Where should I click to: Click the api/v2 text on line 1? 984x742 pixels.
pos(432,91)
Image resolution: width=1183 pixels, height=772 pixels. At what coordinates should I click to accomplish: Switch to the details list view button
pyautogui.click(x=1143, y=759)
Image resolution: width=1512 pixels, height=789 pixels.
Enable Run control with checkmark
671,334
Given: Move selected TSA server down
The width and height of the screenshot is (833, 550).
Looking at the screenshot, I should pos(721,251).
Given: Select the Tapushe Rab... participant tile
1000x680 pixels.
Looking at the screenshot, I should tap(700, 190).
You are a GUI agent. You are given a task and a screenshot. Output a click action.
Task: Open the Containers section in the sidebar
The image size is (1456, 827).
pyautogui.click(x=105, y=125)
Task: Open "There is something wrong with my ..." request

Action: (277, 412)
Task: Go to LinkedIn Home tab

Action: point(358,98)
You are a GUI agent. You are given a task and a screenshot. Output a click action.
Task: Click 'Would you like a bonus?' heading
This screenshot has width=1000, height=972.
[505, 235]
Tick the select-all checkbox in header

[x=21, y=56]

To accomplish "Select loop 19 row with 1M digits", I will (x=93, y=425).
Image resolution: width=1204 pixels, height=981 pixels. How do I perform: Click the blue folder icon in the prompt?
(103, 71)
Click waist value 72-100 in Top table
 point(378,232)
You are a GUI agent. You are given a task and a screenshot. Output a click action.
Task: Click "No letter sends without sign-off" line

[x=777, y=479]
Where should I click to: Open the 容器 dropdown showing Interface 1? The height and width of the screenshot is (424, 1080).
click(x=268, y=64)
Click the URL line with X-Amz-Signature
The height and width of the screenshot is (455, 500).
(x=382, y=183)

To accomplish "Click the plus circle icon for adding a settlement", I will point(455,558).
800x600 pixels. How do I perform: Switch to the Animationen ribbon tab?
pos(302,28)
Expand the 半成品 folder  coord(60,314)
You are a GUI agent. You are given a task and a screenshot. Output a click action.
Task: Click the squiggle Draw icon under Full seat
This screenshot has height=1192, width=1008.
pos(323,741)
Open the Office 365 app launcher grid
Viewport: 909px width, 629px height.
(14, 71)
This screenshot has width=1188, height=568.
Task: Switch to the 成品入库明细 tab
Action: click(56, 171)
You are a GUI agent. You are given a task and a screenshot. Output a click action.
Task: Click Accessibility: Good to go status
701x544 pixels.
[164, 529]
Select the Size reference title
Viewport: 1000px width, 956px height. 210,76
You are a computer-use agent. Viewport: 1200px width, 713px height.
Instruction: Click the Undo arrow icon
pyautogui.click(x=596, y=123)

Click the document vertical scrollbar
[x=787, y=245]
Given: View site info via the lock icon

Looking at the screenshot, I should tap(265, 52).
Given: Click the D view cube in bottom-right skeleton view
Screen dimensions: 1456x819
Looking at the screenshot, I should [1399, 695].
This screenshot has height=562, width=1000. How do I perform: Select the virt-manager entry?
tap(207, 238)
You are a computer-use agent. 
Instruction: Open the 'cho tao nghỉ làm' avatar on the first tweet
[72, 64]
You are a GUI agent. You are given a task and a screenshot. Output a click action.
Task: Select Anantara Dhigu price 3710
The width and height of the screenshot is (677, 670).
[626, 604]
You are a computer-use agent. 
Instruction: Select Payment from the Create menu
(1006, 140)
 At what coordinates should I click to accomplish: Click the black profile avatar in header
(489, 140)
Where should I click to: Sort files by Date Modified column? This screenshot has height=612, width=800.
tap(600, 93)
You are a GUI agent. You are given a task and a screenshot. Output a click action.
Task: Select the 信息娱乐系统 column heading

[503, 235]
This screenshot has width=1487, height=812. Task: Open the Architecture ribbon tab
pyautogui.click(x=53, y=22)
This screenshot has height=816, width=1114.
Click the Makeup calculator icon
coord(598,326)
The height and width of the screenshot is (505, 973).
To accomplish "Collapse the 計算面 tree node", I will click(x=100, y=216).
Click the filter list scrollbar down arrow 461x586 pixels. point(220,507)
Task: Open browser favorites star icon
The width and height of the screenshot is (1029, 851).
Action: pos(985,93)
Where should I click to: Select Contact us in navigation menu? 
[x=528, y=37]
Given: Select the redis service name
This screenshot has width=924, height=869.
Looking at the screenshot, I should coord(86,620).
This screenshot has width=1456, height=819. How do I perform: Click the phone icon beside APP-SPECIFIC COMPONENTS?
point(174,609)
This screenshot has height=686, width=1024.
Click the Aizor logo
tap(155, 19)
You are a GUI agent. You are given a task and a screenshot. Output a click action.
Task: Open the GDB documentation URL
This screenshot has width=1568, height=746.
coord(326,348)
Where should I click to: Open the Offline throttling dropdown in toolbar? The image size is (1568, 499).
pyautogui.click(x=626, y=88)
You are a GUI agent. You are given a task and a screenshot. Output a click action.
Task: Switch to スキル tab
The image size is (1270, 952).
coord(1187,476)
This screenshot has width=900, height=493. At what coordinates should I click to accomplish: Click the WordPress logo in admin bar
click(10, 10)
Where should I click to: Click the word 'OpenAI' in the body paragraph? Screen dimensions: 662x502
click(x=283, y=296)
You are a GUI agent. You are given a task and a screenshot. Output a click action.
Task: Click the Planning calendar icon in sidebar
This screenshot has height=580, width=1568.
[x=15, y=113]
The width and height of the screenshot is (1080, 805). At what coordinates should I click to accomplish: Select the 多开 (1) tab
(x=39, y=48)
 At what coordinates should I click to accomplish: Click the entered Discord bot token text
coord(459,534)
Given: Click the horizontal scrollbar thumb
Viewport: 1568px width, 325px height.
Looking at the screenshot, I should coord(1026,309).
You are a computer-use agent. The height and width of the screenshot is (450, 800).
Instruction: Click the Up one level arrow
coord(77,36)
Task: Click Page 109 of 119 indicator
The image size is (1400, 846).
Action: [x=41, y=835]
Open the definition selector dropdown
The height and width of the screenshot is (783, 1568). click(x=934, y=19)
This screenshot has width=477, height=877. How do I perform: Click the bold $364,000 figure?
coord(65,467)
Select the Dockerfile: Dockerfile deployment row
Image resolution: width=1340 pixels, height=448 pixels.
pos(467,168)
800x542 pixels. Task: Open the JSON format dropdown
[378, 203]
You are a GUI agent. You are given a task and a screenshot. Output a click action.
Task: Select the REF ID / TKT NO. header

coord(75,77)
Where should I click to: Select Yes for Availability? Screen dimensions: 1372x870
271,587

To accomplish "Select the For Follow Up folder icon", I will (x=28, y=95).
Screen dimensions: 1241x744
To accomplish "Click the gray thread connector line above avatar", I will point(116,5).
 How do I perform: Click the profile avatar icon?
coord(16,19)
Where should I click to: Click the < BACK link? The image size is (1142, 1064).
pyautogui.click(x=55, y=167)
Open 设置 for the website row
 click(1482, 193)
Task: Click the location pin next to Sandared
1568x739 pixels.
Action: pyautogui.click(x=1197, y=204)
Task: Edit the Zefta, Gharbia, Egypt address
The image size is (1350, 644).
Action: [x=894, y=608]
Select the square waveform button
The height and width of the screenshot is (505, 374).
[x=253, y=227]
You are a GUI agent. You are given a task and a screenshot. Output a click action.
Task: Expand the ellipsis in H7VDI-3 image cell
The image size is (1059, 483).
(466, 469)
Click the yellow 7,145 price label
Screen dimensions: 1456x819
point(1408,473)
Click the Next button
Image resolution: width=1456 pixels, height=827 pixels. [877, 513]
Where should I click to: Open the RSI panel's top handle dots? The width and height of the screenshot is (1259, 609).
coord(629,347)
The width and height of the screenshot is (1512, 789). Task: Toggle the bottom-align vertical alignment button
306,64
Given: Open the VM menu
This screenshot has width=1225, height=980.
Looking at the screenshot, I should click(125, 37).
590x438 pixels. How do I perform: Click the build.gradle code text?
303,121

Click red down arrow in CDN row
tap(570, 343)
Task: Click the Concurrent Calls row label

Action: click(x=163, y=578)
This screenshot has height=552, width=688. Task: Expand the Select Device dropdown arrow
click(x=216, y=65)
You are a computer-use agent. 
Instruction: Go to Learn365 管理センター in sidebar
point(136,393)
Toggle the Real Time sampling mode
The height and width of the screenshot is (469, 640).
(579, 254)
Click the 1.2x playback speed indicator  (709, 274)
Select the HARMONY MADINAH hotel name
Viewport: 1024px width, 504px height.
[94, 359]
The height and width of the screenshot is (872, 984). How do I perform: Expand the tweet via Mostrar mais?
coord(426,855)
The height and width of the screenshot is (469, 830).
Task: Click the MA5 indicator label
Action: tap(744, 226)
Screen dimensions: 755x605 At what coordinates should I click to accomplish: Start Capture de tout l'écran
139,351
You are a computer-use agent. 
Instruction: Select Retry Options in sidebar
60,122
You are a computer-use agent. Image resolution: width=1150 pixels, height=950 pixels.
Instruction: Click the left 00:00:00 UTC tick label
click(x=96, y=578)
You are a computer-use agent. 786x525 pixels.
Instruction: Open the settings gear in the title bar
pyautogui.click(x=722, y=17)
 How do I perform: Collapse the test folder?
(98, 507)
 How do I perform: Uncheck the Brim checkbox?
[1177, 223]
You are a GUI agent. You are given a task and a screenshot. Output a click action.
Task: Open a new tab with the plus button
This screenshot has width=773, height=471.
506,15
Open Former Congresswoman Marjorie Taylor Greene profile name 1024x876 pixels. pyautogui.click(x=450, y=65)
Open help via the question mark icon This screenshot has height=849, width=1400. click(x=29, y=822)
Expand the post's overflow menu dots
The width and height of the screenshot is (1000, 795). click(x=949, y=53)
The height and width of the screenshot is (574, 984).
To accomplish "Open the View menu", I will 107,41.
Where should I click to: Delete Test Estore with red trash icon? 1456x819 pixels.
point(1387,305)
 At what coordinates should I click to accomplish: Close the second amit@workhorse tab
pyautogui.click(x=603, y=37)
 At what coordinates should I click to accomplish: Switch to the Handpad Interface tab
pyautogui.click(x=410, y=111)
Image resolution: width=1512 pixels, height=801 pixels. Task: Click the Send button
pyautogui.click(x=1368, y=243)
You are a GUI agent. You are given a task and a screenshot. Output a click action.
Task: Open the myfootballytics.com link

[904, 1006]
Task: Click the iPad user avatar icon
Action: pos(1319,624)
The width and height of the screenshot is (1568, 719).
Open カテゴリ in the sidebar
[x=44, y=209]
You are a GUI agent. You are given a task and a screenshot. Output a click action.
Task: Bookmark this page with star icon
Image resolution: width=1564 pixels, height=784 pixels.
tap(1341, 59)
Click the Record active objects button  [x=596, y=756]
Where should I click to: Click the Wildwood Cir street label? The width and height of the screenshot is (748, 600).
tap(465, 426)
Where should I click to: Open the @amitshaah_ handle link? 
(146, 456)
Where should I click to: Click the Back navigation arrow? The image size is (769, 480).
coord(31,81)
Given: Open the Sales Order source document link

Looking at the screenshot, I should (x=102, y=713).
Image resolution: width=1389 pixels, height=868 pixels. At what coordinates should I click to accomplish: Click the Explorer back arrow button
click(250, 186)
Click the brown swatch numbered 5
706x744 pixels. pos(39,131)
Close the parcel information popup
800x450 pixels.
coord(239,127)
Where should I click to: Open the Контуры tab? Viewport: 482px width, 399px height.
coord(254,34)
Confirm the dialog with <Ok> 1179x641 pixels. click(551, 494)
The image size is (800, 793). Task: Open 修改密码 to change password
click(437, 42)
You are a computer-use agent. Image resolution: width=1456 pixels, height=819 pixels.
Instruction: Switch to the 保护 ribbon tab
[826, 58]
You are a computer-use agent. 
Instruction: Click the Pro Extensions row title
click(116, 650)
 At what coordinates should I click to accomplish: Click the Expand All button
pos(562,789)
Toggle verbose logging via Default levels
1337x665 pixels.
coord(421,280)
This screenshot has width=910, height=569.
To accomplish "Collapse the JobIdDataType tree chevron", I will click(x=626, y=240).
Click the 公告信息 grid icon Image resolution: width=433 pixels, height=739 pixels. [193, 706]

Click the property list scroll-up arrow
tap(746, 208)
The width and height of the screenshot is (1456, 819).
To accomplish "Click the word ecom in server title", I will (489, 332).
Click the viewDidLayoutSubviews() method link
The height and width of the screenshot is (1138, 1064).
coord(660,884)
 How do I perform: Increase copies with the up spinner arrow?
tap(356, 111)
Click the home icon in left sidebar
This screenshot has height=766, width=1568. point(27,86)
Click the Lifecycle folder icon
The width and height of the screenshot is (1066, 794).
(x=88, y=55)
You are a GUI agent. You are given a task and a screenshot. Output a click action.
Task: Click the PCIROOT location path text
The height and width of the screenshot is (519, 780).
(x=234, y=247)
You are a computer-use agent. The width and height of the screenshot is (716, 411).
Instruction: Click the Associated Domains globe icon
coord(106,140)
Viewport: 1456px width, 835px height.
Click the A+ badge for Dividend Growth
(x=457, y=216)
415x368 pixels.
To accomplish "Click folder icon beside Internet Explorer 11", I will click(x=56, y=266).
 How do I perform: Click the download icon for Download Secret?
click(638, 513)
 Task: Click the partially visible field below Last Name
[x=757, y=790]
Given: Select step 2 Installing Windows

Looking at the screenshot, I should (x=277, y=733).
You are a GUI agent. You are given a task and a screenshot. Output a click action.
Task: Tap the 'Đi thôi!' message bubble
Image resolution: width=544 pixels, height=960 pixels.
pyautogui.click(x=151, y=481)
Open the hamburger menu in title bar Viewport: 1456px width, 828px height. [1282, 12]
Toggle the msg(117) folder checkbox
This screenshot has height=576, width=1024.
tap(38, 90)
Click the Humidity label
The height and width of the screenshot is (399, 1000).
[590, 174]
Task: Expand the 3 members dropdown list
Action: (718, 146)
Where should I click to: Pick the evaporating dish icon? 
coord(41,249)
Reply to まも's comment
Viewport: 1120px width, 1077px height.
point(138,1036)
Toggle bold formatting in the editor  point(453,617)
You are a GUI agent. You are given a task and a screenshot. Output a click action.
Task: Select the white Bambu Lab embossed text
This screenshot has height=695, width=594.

──────────

- [Written request]:
Rewrite the lines starting at the one that contains "will (x=28, y=95)." and ending at the one that contains "pyautogui.click(x=55, y=167)", replacing "avatar" with "profile image" and leaving everything else unchanged.

- [Result for this exercise]:
To accomplish "Select the For Follow Up folder icon", I will (x=28, y=95).
Screen dimensions: 1241x744
To accomplish "Click the gray thread connector line above profile image", I will point(116,5).
 How do I perform: Click the profile profile image icon?
coord(16,19)
Where should I click to: Click the < BACK link? The image size is (1142, 1064).
pyautogui.click(x=55, y=167)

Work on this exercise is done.